> **Task statement**
Range to output from the entries below: the line containing "[button] (49, 104)" through the line containing "FAQ (205, 45)". Set it down exactly, ends included, nothing else.

> **Records shown**
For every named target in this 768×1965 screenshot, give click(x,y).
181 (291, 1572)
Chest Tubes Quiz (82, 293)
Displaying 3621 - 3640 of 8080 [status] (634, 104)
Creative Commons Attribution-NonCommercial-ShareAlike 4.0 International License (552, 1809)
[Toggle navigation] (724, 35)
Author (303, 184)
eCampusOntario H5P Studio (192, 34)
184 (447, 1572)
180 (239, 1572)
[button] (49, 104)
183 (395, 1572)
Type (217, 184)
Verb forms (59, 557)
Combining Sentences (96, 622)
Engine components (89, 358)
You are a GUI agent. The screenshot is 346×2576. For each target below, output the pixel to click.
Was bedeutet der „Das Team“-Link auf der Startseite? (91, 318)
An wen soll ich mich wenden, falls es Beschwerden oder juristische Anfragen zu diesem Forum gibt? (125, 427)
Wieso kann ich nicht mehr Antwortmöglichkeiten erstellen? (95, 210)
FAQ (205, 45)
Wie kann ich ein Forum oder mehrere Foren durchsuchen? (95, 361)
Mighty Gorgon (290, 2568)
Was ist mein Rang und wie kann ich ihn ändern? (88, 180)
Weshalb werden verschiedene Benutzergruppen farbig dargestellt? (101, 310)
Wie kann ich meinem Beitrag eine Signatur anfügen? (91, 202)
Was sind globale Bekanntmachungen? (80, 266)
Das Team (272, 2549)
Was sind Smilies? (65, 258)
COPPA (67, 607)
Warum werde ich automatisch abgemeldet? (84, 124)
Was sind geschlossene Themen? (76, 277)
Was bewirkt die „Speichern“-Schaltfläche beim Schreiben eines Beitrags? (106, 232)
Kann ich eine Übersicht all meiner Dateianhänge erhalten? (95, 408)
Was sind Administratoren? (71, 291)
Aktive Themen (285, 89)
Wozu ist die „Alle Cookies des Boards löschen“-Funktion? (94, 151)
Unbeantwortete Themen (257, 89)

> **Response area**
[button] (49, 104)
183 (395, 1572)
Type (217, 184)
Verb forms (59, 557)
Combining Sentences (96, 622)
Engine components (89, 358)
You are a GUI agent. The screenshot is 346×2576. For each target below, output the pixel to click.
Was bedeutet der „Das Team“-Link auf der Startseite? (91, 318)
An wen soll ich mich wenden, falls es Beschwerden oder juristische Anfragen zu diesem Forum gibt? (125, 427)
Wieso kann ich nicht mehr Antwortmöglichkeiten erstellen? (95, 210)
FAQ (205, 45)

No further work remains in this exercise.